Lead prices may fall as much as 41 per cent this year as rising supply form China boosts stockpiles and demand growth slows, according to industry forecaster Beijing Antaike Information Development Co.



EXCESS SUPPLY



Lead futures may fall as low as $1,200 a tonne in London from $2,045 on Thursday, Mr. Zhang Changhai, chief lead analyst at Antaike, which advises China’s Government on industry policies, said in an interview. Supply may exceed demand by as much as 117,000 tonnes by the end of the year as the market moves to surplus for the first time in five years, he said.

Prices of the metal, used to make car batteries, touched a record $2,140 on May 8/ Stockpiles monitored by the London Metal Exchange have risen 44 per cent since March13, with the biggest gains in warehouses in the US, the world’s second-largest lead consumer after China.

Lead for delivery in three months on the London Metal Exchange was quoted at $2,070-80 a tonne on Tuesday. The contract has gained over 15 percent since Ivernia Inc’s exports of the metal were halted March 12 from the port of Esperance in Australia on health concerns.



DISRUPTION ‘PRICED –IN’



Toronto-based Ivernia, which accounted for 3 per cent of global supply before the halt, said it would begin talks with an alternative port in Australia this month. “The supply disruptions at Ivernia are fully priced-in” said Mr. Zhang, “Recent surges in prices were more likely to be driven by fund investment in the whole nonferrous metals spectrum than by fundamentals.”

China, the world’s largest lead producer, is adding 500,000 tonnes of production capacity this year, Mr. Zhang said in an e-mailed report. The 14 per cent gain in supply will take output to 3.05 million tonnes, which represents about 600,000 tonnes more than demand, he said.

Net exports of refined lead should rise 11 per cent to 550,000 tonnes even after China cancelled a 13 per cent tax rebate in export last September, he said. Slowing economic growth in the US may reduce consumption of the metal in the world’s biggest economy.
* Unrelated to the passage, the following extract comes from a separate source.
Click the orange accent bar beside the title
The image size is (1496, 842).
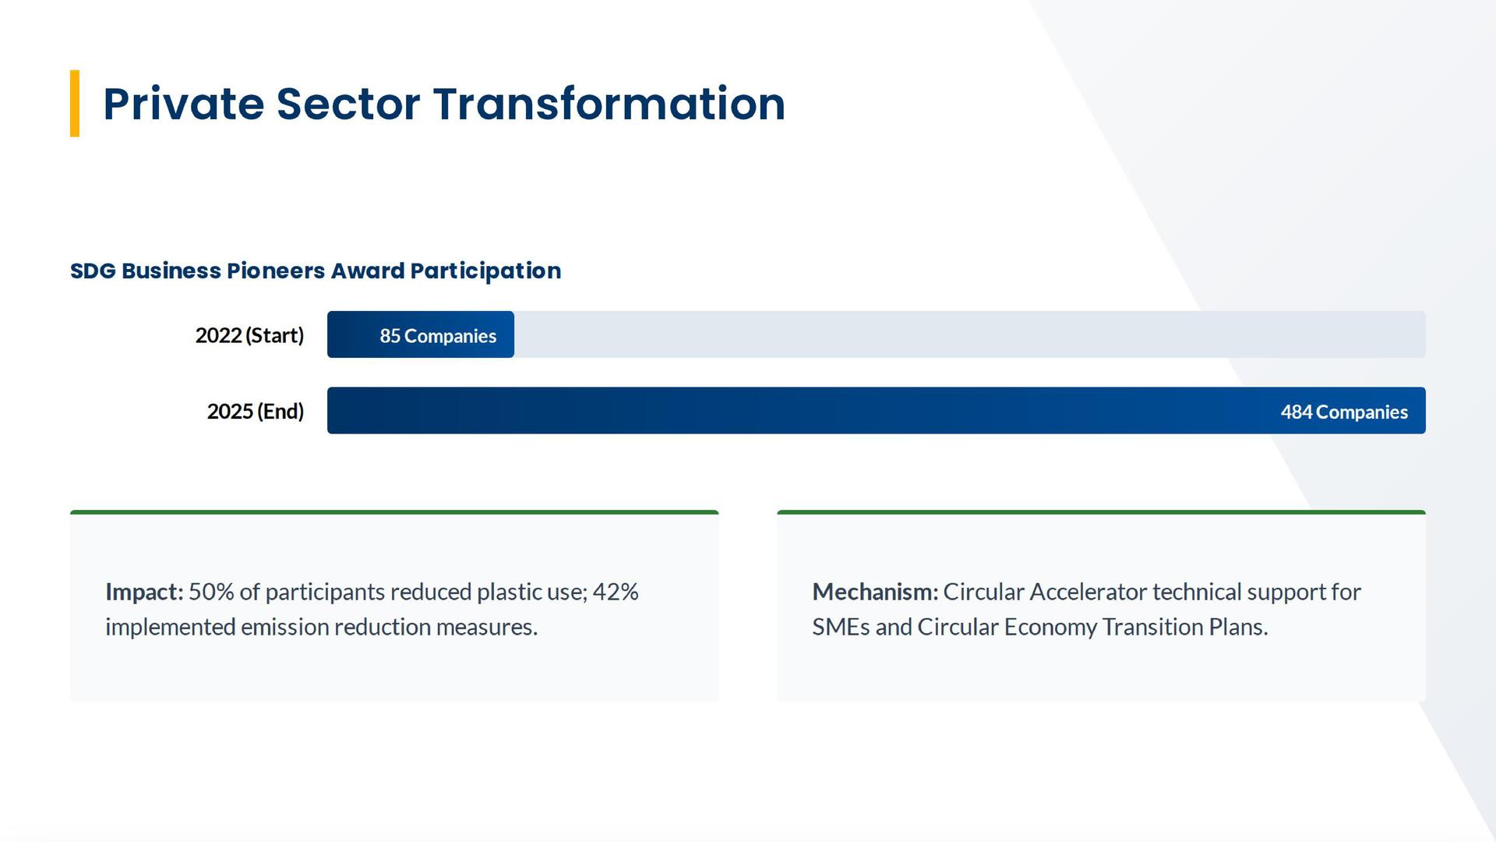click(75, 104)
The US Government expects the economy to grow at 2.9 per cent this year, down from 3.1 per cent in 2006.



CONCENTRATE SUPPLY



To be sure, consumption of lead in China, the world’s biggest user of the metal, will still grow at 11 per cent this year, Mr. Zhang said. That’s higher than the 10 per cent forecast by Mr. Neil Hawkes, an analyst at London-based metals consultant CRU, earlier this month. Supply of lead concentrate, which is melted to produce the metal, in Europe is also in “shortage”, Boliden AB, Europe’s second – largest zinc producer, said May 4.

China’s plans to limit the construction of smaller smelters may also support lead prices at about $1,400 a tonne from next year, Mr. Zhang said. A new lead production line must have annual capacity of more than 50,000 tonnes and new lead mines must have minimum capacity of 30,000 tonnes of ore a year over at least 15 years, the National Development and Reform Commission, China’s economic planning agency, said March 16.

Zhang expects lead for immediate delivery to average $1,230 a tonne this year from $1,286 last year.